**Directions:** Make an exact copy of all the records, one that contains none of the pictures.
========================================================================
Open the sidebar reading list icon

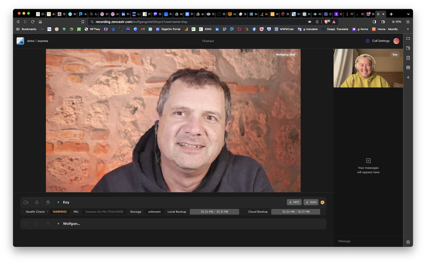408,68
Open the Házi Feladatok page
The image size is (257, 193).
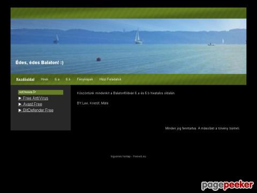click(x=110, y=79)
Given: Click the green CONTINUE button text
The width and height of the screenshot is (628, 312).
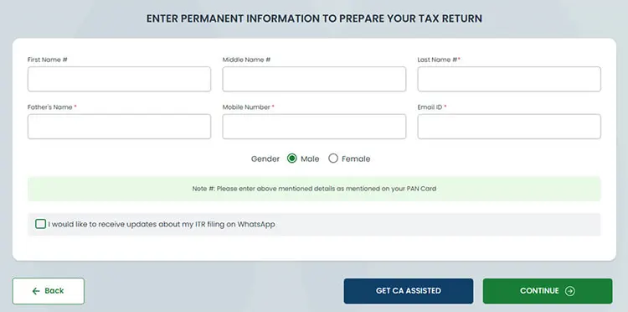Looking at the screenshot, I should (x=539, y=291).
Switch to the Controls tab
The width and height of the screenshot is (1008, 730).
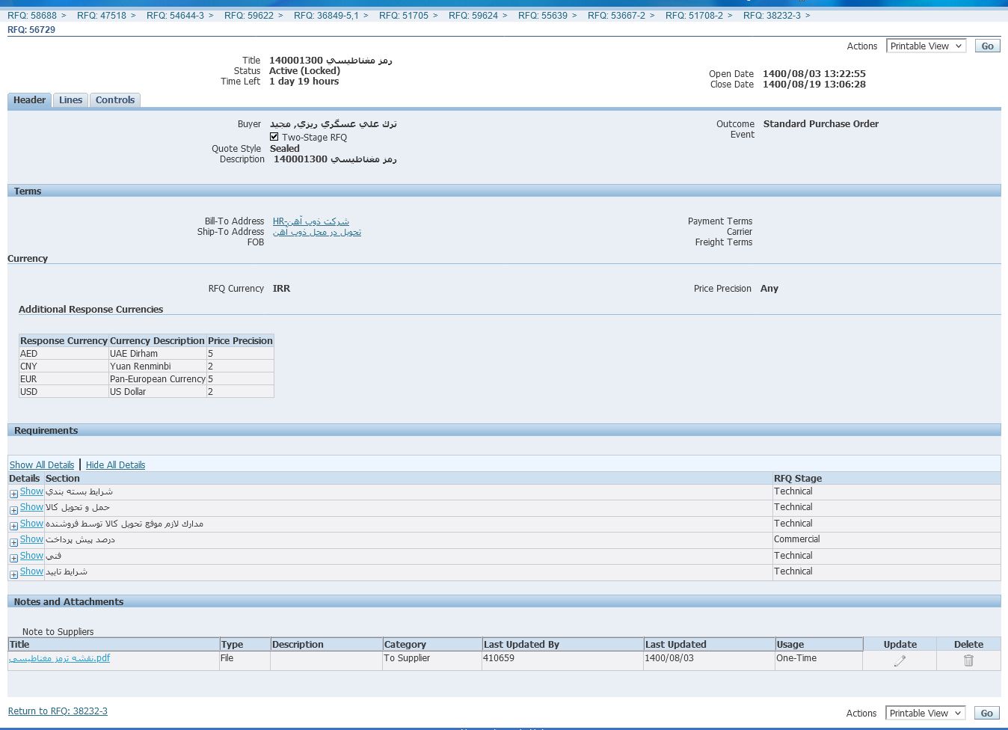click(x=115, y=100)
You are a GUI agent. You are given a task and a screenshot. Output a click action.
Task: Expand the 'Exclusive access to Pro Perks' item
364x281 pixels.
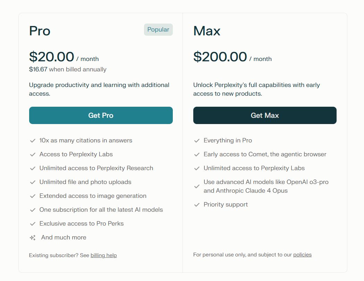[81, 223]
========================================================================
**Result:**
Open the sidebar reading list icon

408,68
Open the Házi Feladatok page
The image size is (257, 193).
click(x=110, y=79)
Given: Click the green CONTINUE button text
The width and height of the screenshot is (628, 312).
Looking at the screenshot, I should (x=539, y=291).
Switch to the Controls tab
The width and height of the screenshot is (1008, 730).
click(x=115, y=100)
You are a GUI agent. You are given a task and a screenshot. Output a click action.
Task: Expand the 'Exclusive access to Pro Perks' item
364x281 pixels.
[81, 223]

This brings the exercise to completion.